A agenda dá continuidade ao diálogo iniciado durante a visita oficial de Lula a Seul, em fevereiro, quando Brasil e Coreia do Sul adotaram o Plano de Ação 2026-2029, documento que define as prioridades para o aprofundamento da relação bilateral nos próximos anos.
Durante a reunião, os dois chefes de Estado devem discutir o fortalecimento da cooperação em áreas consideradas estratégicas, como minerais críticos, semicondutores, inteligência artificial, transição energética, saúde, indústria farmacêutica, cosméticos, cultura, educação e esportes.
Na área econômica, a expectativa é de que os presidentes debatam medidas para ampliar o comércio entre os países, com foco na integração produtiva, na diversificação da pauta comercial e na abertura do mercado sul-coreano para mais produtos agropecuários brasileiros.
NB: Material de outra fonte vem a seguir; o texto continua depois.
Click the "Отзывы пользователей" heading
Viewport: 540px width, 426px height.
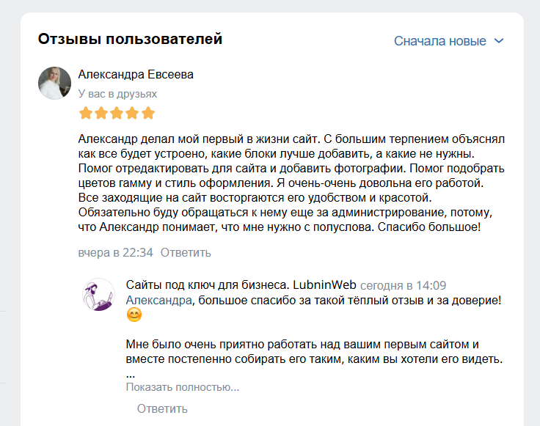click(130, 39)
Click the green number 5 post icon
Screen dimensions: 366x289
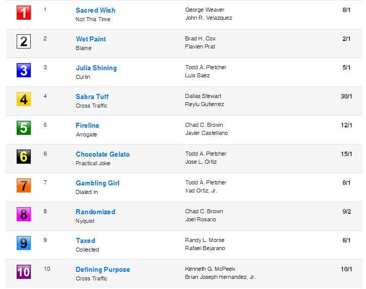(x=24, y=128)
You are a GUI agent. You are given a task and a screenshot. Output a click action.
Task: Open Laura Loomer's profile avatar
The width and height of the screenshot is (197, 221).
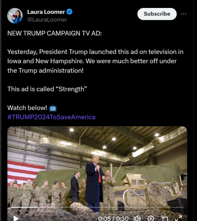point(15,15)
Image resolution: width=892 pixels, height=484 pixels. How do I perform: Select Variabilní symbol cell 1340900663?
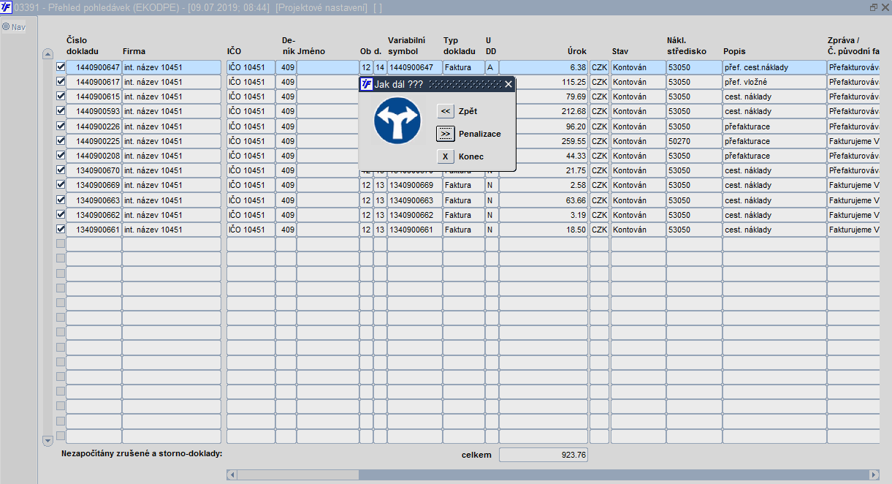coord(414,200)
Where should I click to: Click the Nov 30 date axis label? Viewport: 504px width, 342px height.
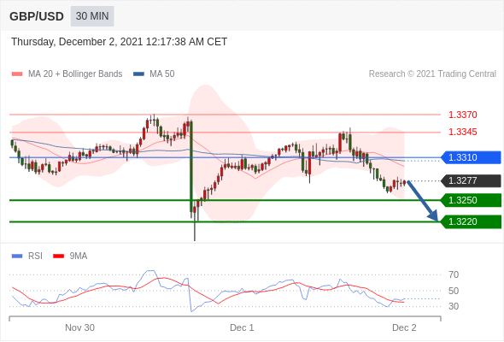79,327
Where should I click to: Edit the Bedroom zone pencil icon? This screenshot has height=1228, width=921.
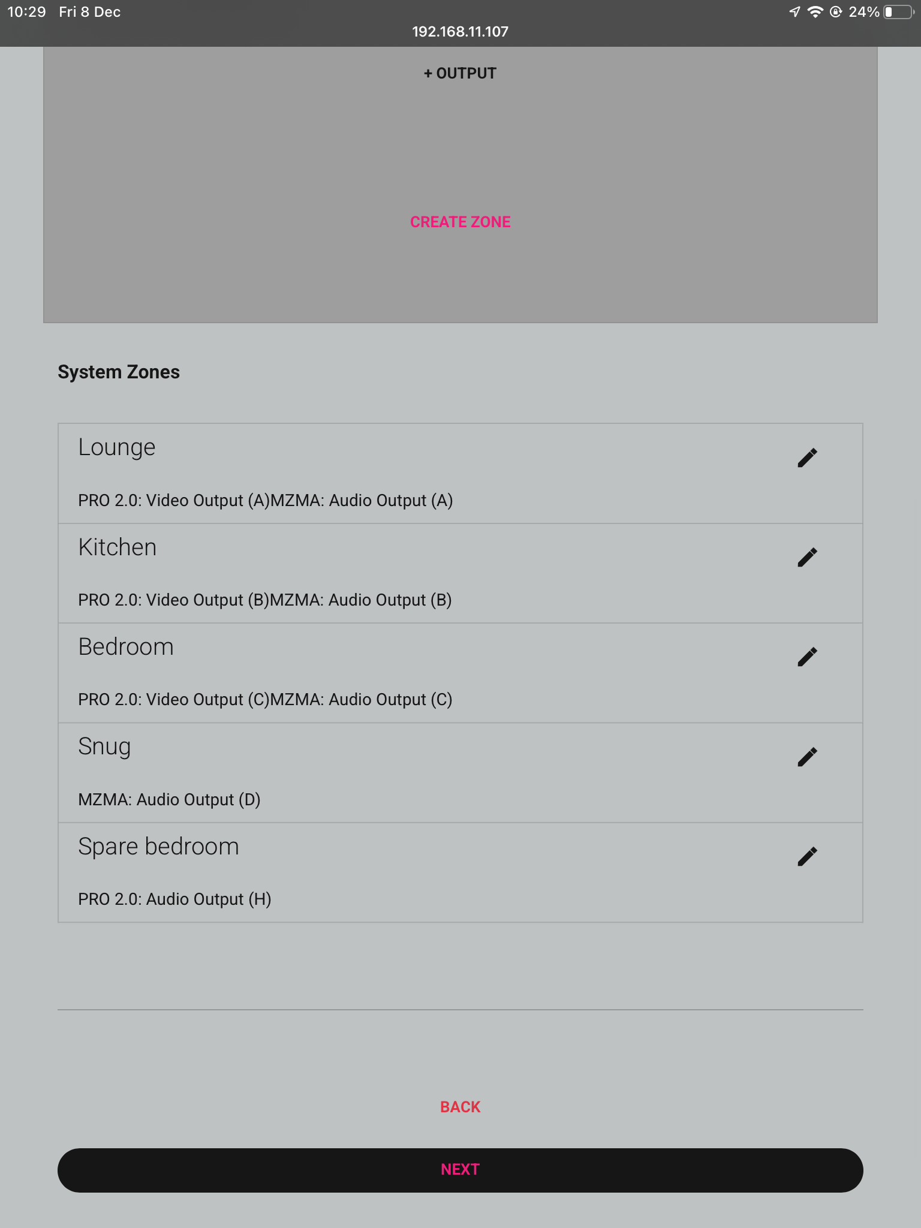click(807, 657)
De acordo com o governo federal, a Coreia do Sul foi, em 2025, o quarto maior parceiro comercial do Brasil na Ásia e o quinto principal destino das exportações brasileiras para a região. No período, a corrente de comércio entre os dois países alcançou US$ 10,8 bilhões. O país asiático também ocupa a 19ª posição entre os maiores investidores estrangeiros no Brasil.